Ahora bien, el camino más eficaz y seguro para lograr una reorientación, aunque sea paulatina, del reparto de la riqueza social, no consiste sólo en ampliar y legitimar el juego democrático, es decir, garantizar que las mayorías elijan libremente a sus gobernantes. La experiencia demuestra de modo irrefutable que todos, o la gran mayoría de ellos, al llegar a la silla del poder, se olvidan de las promesas hechas a los que menos tienen y se dedican a complacer a los poderosos. Por eso, resulta indispensable la contraloría popular sobre los gobiernos, sean del signo ideológico que sean; por eso resulta indispensable, en consecuencia, respetar escrupulosamente el derecho de las masas empobrecidas a organizarse y a salir a las calles a protestar públicamente, en caso necesario, para reclamar atención a sus necesidades y una actitud más equilibrada del gobernante entre los intereses de los poderosos y los de los débiles. Un gobierno con verdadera vocación de justicia social no sólo debería respetar los derechos mencionados, sino alentarlos, fomentarlos y responder a sus requerimientos y demandas, sin ningún tipo de maniobras, taxativas o amenazas. Eso sería, entre otras cosas, luchar contra la delincuencia.

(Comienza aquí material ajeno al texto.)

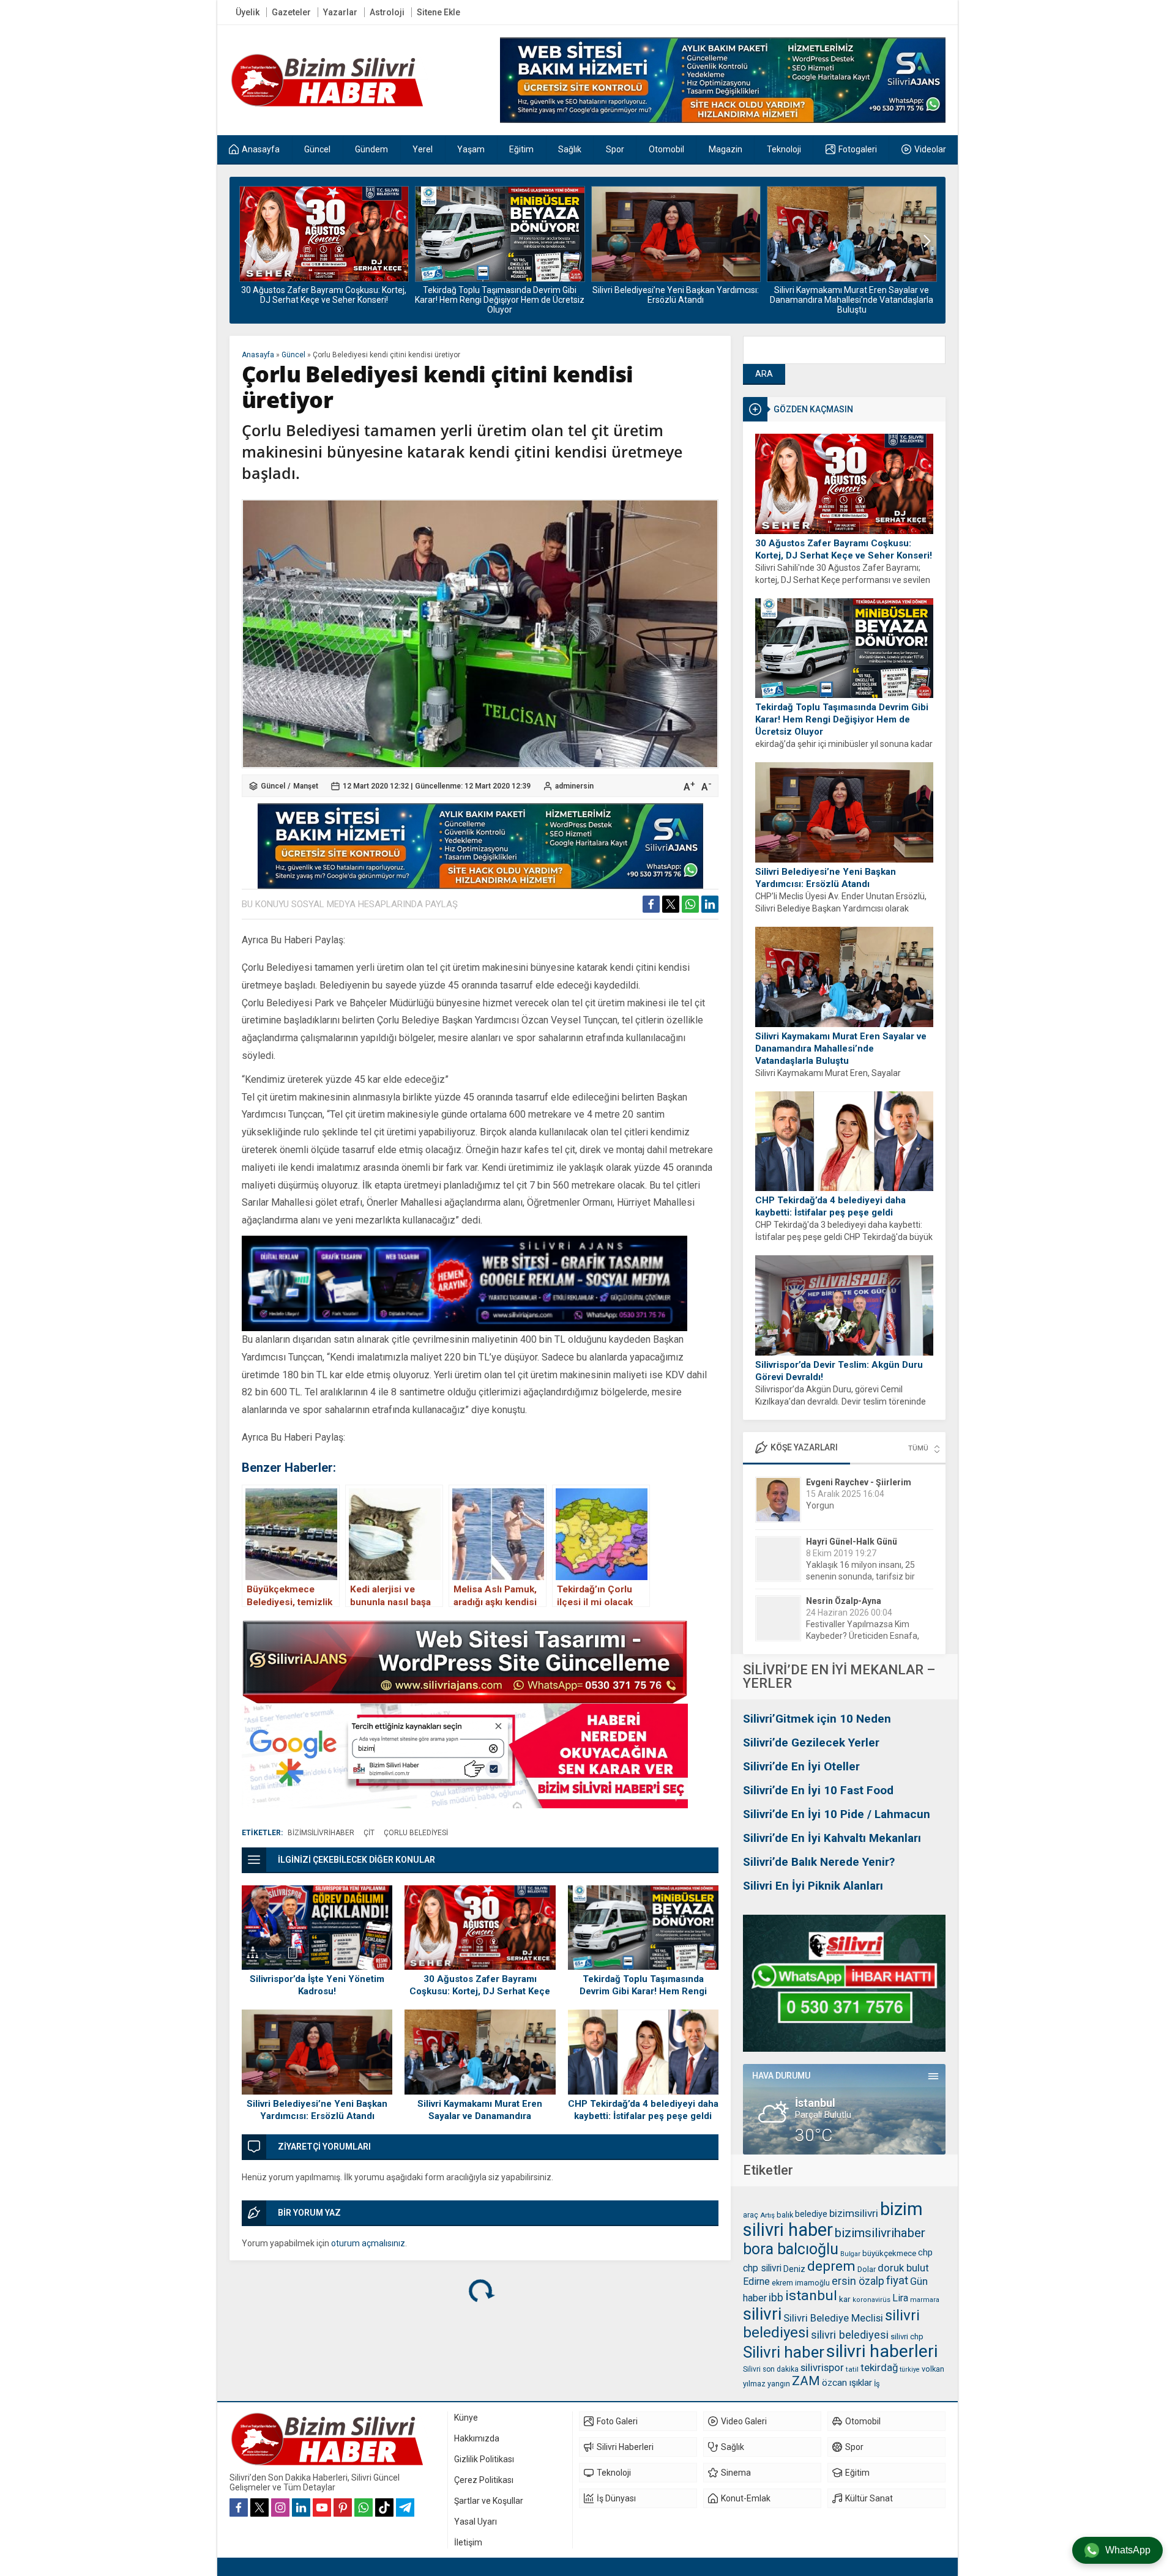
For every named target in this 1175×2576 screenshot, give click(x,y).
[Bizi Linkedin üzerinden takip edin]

Desgraciadamente, lo que hoy observamos en el país es exactamente lo contrario: una especie de acuerdo entre los tres niveles de gobierno, sin distinción de partidos, no sólo para hostilizar, dificultar e ignorar la organización y las demandas de los desfavorecidos, sino para reprimirlos violentamente, con la policía y con la cárcel para obligarlos a soportar, callada y resignadamente, la marginación y la miseria en que se debaten desde siempre. ¿Es mucho que alguna de esta gente, llevada al extremo de la desesperanza y de la injusticia, busque salidas falsas para salvar su propia vida y la de los suyos? Alguien debería convencer a los privilegiados de que no es bueno ponerse a contar dinero frente a quienes se mueren de hambre y de necesidad.